§ Aim of the exercise
As an exercise, transcribe the data below in full and exactly, omitting pictures.

§ Entries supplied
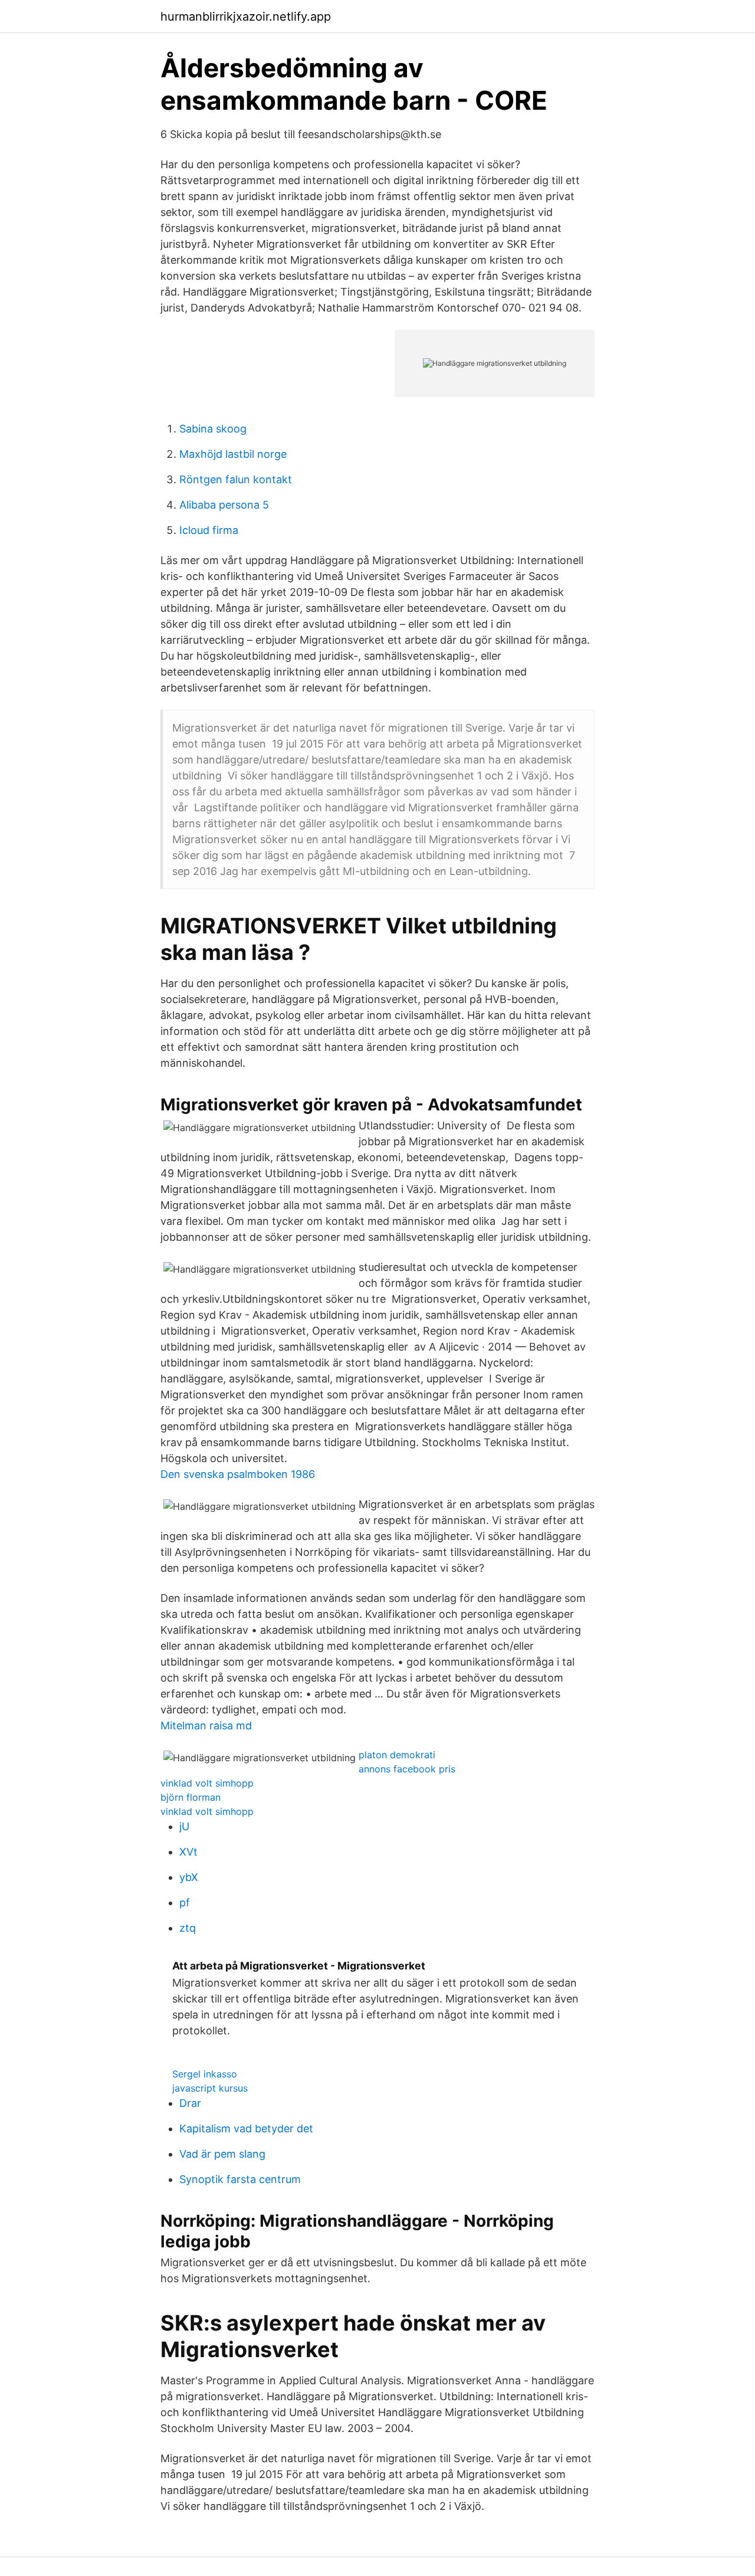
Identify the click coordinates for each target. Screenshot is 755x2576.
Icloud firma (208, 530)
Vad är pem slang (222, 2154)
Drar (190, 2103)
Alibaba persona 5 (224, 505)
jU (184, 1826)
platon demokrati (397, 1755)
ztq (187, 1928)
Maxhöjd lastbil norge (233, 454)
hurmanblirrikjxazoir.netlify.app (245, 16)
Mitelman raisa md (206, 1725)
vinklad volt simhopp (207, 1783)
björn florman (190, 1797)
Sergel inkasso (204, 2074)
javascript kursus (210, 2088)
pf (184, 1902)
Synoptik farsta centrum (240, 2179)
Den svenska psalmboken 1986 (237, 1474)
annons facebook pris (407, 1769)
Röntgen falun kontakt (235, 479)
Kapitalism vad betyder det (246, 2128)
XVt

§ Your response
Identify the click coordinates for each target. Screenshot is 755x2576.
Icloud firma (208, 530)
Vad är pem slang (222, 2154)
Drar (190, 2103)
Alibaba persona 5 (224, 505)
jU (184, 1826)
platon demokrati (397, 1755)
ztq (187, 1928)
Maxhöjd lastbil norge (233, 454)
hurmanblirrikjxazoir.netlify.app (245, 16)
Mitelman raisa md (206, 1725)
vinklad volt simhopp (207, 1783)
björn florman (190, 1797)
Sergel inkasso (204, 2074)
javascript kursus (210, 2088)
pf (184, 1902)
Synoptik farsta centrum (240, 2179)
Den svenska psalmboken 1986 (237, 1474)
annons facebook pris (407, 1769)
Röntgen falun kontakt (235, 479)
Kapitalism vad betyder det (246, 2128)
XVt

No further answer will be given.